→ EXTRACTED MATERIAL

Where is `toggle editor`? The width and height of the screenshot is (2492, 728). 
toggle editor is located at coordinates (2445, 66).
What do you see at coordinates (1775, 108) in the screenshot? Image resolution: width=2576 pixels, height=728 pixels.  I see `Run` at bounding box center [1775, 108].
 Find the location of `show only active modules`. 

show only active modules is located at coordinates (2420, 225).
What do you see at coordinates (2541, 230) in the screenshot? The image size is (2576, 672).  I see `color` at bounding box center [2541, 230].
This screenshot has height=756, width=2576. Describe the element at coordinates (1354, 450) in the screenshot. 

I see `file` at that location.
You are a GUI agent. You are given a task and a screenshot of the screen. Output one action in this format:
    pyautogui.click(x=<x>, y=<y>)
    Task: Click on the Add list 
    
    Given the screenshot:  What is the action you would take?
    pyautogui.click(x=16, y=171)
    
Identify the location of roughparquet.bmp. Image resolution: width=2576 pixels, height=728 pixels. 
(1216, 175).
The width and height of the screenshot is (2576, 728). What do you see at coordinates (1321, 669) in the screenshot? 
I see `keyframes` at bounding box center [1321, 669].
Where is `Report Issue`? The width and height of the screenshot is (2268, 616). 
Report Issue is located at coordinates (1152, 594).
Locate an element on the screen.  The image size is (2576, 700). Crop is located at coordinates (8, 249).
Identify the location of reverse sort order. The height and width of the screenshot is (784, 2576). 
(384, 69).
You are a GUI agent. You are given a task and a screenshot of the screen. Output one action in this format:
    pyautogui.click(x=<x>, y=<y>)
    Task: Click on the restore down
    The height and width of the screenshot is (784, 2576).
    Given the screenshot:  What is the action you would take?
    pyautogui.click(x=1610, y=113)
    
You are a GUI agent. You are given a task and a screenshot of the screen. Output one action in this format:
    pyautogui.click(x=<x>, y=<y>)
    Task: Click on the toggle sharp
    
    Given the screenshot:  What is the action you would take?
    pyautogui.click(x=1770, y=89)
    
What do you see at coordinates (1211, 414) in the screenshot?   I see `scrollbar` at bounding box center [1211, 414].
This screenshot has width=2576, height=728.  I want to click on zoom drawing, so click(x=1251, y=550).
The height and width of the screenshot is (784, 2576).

→ PROBLEM TO WORK ON
Can you print, unchanged, only the lines of the records from the line containing "What do you see at coordinates (1775, 108)" through the line containing "at that location.", including both of those lines?

→ SOLUTION TO THE EXERCISE
What do you see at coordinates (1775, 108) in the screenshot? Image resolution: width=2576 pixels, height=728 pixels.  I see `Run` at bounding box center [1775, 108].
 Find the location of `show only active modules`. 

show only active modules is located at coordinates (2420, 225).
What do you see at coordinates (2541, 230) in the screenshot? The image size is (2576, 672).  I see `color` at bounding box center [2541, 230].
This screenshot has height=756, width=2576. Describe the element at coordinates (1354, 450) in the screenshot. 

I see `file` at that location.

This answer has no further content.